_DOCUMENT_.
──────
Ce samedi 20 novembre, les Islandais sont appelés à participer à un referendum qui pourrait bien changer l'histoire de la démocratie moderne. Les 230 000 électeurs de ce pays de 320 000 habitants doivent se prononcer sur un projet de nouvelle constitution écrit par leurs concitoyens. Le résultat d'une revendication née dans la rue au lendemain du crash financier d'octobre 2008. Quatre ans après, alors que les citoyens de cette île de l'Atlantique Nord réinventent à leur façon la démocratie athénienne, le pays se relève aussi de la crise. Politiques, sociaux, économiques : des choix surprenants ont été faits et attirent l'attention de nombreux observateurs à l'heure où les économies européennes sombrent tour à tour dans le rouge. Alors y a-t-il un modèle islandais? Des leçons à tirer de son histoire récente? Retour sur quatre ans de bouleversements.
──────
_MATÉRIEL FOURNI_.
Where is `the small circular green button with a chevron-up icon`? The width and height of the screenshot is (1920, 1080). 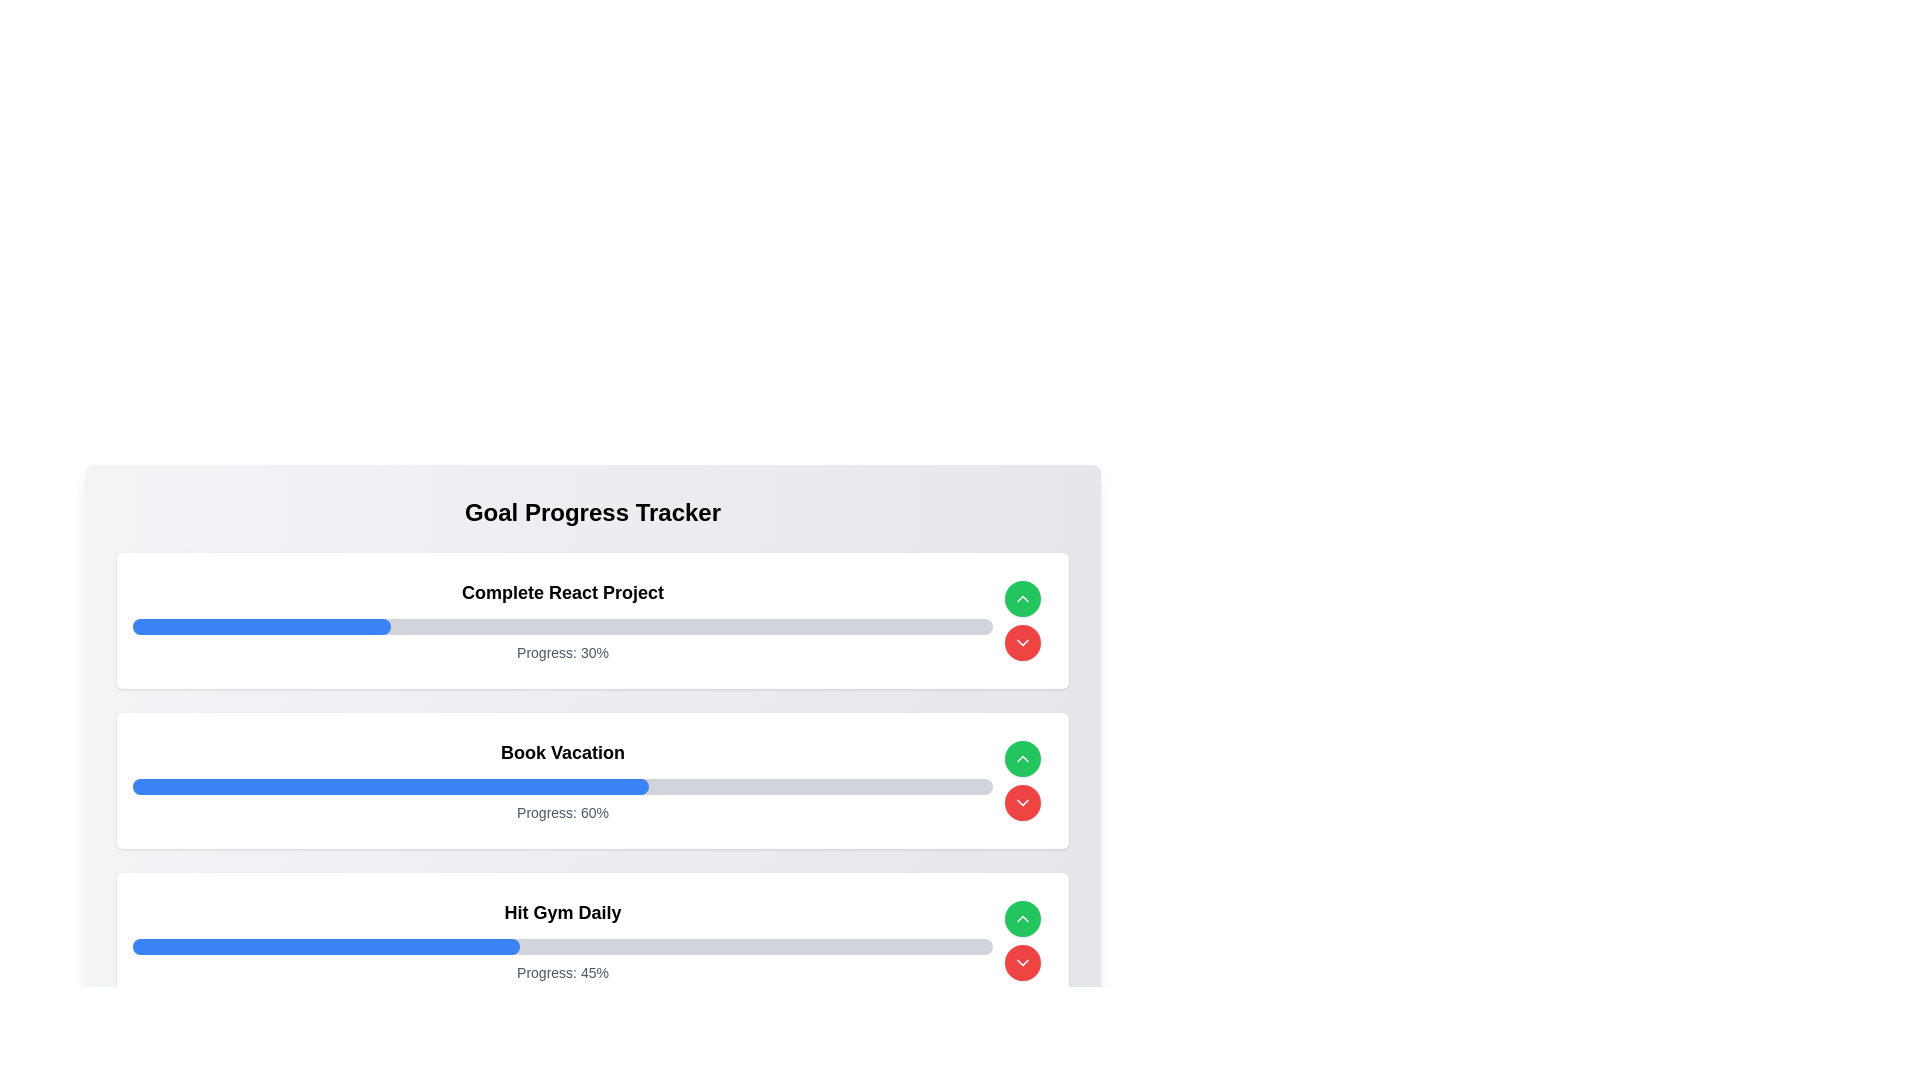
the small circular green button with a chevron-up icon is located at coordinates (1022, 759).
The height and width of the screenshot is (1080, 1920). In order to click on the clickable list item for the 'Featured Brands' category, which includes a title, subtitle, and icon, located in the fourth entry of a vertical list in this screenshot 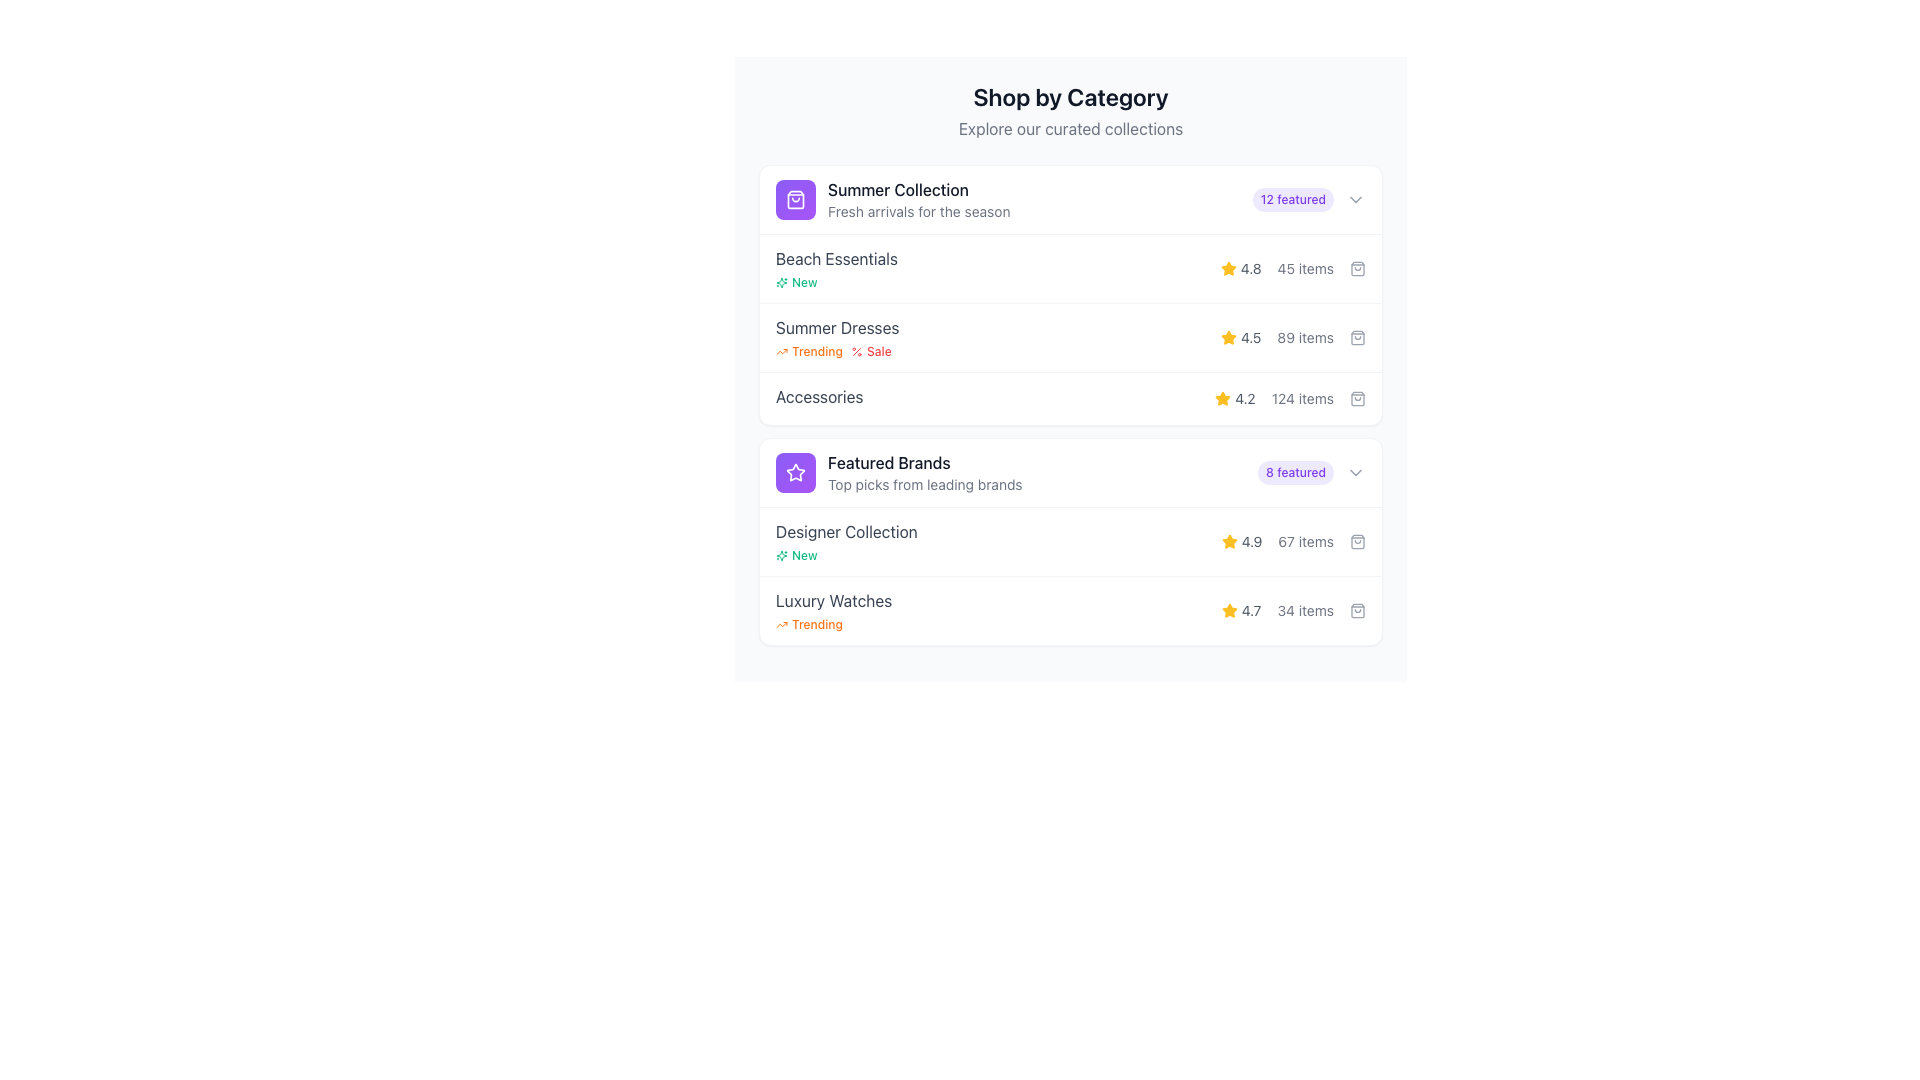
──────
_CONSIGNE A_. Selon le document sur le référendum islandais, combien d'électeurs doivent se prononcer sur le projet de nouvelle constitution ?
_CONSIGNE B_. Poursuivez l'article sur le référendum constitutionnel en Islande à partir de sa dernière phrase.

_RÉPONSE A_. 230 000 électeurs.

_RÉPONSE B_.
"Chaque pays devrait avoir l'opportunité de suivre nos pas. Pas forcément de réécrire la constitution, mais de remettre à plat les valeurs de son pays, de demander aux citoyens dans quelle société ils veulent vivre… Surtout après un choc économique comme celui que nous avons vécu." Silja Bara Omarsdottir fait partie des 1000 citoyens islandais tirés au sort en octobre 2010 pour pouvoir participer à un projet innovant et jamais vu : prendre part à la réécriture de la constitution de leur pays. Élue parmi les 525 personnes qui se sont portées candidates à l'élection de cette assemblée constituante, elle raconte s'être réveillée le matin de son élection en fredonnant "Revolution", la chanson des Beatles. "Cette assemblée de 25 membres, explique-t-elle, est le résultat direct de la révolution des casseroles qui a eu lieu en Islande après l'effondrement du système bancaire en octobre 2008." A l’époque, l'Islande figure en tête du classement de l'Onu "des pays où l'on vit le mieux" (Indice de Développement Humain). Un pays qui ambitionne de devenir une place financière internationale comme la Suisse ou le Luxembourg. Un pays prospère qui connaît le plein emploi, où l'on est fier de ses milliardaires et de ses "business vikings" propriétaires de club de foot prestigieux et de chaînes de magasins britanniques, et où même les ménages - dont les revenus ont augmenté de 45% en quelques années - contractent leurs emprunts en devises étrangères, yen ou franc Suisse. Un eldorado pour hommes d'affaires et financiers… Mais un eldorado construit sur du sable.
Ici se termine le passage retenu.